Bilinçsizce etrafı kirleten fabrikaları, santralleri, madenleri zincirleme sona doğru yolculukta, hepsinin katkısı tartışılmaz, ödeyeceğiniz bedellerde en büyük pay sahibi sizsiniz ve siz seyirci olduğunuz sürece, bu bedeli ödeyecekler arasından kendinizi kurtaramazsınız.
Anlıyor musunuz?
Sizin varlığınız, benim yaşanabilir varlığıma, korumanıza bağlı…
Ozon tabakasının gittikçe incelmesinde, ayın uzaklaşmasında, mevsimlerin bozulmasında, depremleri tetikleyen etkenlerin çoğalmasında, katkılarınız ne kadar, bir tartın, tartabilecek cesaretiniz varsa eğer...
Çirkinliğimle cehennem, güzelliğimle cennettir benim varlığım.
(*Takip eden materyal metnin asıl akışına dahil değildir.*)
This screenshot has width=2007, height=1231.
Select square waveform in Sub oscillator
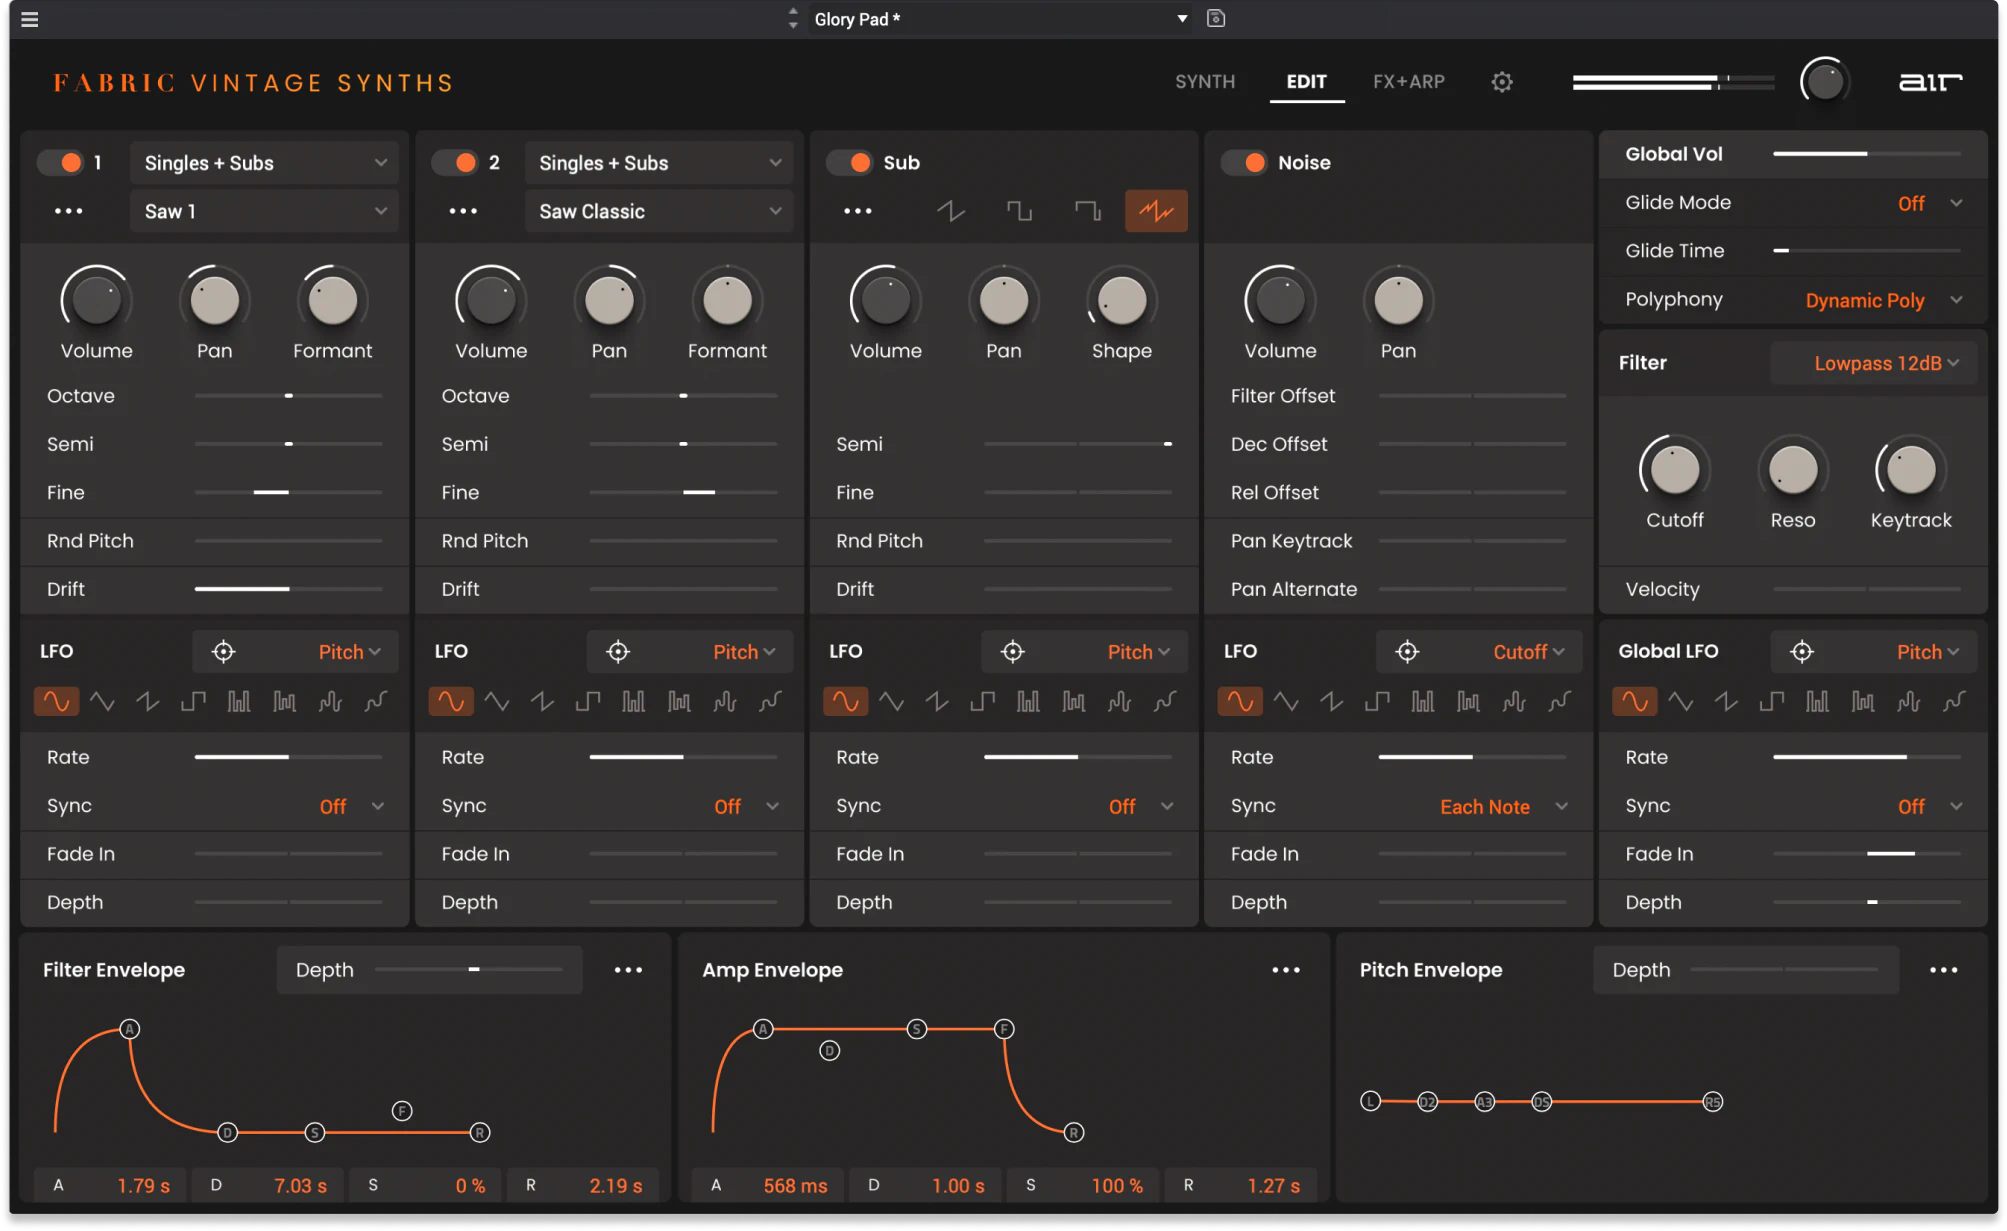pos(1019,211)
Bir an için gözünüzü kapayın; kuşların, suların sesini duymadığınızı, yemyeşil ormanların olmadığını, zararlı güneş ışınları yüzünden dışarıda fazla kalamadığınızı, zararlı toz zerrecikleri nedeniyle rahat nefes alamadığınız yerlerde yaşadığınızı düşünün! Öyle bir yerde yaşamak ister miydiniz?
Bugünün değerini bilmeyip, son pişmanlıklarınızla kendinize ceza vereceğinize, bugünden geleceğinize sahip çıkın!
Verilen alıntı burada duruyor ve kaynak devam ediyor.